Task requirements: Copy the lines below without changes, from the line containing "at (943, 1694)." up to and including the line containing "The height and width of the screenshot is (506, 900).".

-- Start Data to process --

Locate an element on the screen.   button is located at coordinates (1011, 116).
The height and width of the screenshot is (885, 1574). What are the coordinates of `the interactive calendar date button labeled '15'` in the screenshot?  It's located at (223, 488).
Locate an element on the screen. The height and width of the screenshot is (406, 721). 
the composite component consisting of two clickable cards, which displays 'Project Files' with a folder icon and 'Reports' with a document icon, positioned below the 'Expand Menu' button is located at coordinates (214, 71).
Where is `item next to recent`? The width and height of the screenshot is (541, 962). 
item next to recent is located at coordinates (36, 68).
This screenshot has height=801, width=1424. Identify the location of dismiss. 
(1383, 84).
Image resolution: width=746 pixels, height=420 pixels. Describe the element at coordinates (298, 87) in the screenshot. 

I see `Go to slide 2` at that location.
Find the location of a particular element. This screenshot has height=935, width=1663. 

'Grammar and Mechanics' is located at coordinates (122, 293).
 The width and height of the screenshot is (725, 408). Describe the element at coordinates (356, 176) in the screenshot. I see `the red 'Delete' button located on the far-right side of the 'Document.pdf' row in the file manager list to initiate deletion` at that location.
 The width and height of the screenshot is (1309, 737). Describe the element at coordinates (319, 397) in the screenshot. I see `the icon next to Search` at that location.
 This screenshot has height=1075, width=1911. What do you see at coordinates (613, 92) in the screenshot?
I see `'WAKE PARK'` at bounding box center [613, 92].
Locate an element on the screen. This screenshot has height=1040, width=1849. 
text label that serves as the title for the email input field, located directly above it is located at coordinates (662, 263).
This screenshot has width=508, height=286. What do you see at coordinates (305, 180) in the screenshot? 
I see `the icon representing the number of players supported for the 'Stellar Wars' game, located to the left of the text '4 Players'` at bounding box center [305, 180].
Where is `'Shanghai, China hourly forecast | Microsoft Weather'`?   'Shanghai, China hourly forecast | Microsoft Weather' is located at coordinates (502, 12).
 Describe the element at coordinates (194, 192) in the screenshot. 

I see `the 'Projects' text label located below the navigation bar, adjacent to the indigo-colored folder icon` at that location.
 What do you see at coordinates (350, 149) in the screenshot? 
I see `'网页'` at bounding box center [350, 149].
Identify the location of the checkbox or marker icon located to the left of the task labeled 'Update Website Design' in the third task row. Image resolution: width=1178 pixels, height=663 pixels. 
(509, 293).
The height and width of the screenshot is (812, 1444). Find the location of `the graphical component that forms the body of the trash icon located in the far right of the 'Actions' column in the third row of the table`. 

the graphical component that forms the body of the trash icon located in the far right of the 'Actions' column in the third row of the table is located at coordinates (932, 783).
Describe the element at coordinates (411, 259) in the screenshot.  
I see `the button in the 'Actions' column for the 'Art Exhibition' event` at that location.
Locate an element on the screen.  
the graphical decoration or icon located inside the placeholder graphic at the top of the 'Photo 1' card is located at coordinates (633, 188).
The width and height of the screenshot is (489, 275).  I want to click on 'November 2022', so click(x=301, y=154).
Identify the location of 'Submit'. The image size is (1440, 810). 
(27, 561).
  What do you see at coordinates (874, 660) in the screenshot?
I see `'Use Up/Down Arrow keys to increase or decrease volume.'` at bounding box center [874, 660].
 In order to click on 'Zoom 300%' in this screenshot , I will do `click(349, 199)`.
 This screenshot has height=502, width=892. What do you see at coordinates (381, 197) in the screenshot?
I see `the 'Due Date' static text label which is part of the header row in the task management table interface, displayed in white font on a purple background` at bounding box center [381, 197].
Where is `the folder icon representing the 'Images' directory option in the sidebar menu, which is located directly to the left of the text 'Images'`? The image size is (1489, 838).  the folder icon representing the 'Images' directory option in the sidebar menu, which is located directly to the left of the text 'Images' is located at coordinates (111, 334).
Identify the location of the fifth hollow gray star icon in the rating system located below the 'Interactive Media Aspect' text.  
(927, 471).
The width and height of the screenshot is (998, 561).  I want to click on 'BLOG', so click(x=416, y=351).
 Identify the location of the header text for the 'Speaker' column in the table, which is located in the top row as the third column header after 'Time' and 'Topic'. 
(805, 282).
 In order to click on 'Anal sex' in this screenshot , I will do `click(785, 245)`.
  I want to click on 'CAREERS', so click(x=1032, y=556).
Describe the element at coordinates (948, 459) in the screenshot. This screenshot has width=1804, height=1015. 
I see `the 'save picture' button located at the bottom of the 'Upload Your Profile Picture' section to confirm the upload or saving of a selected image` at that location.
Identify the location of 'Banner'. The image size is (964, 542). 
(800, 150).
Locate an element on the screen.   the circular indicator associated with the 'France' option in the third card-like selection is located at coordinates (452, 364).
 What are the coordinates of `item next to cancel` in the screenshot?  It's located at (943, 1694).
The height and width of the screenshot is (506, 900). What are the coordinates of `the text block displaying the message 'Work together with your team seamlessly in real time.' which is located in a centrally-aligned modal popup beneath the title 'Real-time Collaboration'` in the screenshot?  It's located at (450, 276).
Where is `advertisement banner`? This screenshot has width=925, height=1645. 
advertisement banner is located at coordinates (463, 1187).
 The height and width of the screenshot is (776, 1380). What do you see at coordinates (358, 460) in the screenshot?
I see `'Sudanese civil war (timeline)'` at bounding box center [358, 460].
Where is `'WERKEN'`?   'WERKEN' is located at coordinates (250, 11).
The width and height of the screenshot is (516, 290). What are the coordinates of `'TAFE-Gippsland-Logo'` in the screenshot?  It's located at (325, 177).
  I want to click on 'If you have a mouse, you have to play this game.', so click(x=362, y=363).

-- End Data to process --

Finished exercise:
 What are the coordinates of `item next to cancel` in the screenshot?  It's located at (943, 1694).
The height and width of the screenshot is (506, 900). What are the coordinates of `the text block displaying the message 'Work together with your team seamlessly in real time.' which is located in a centrally-aligned modal popup beneath the title 'Real-time Collaboration'` in the screenshot?  It's located at (450, 276).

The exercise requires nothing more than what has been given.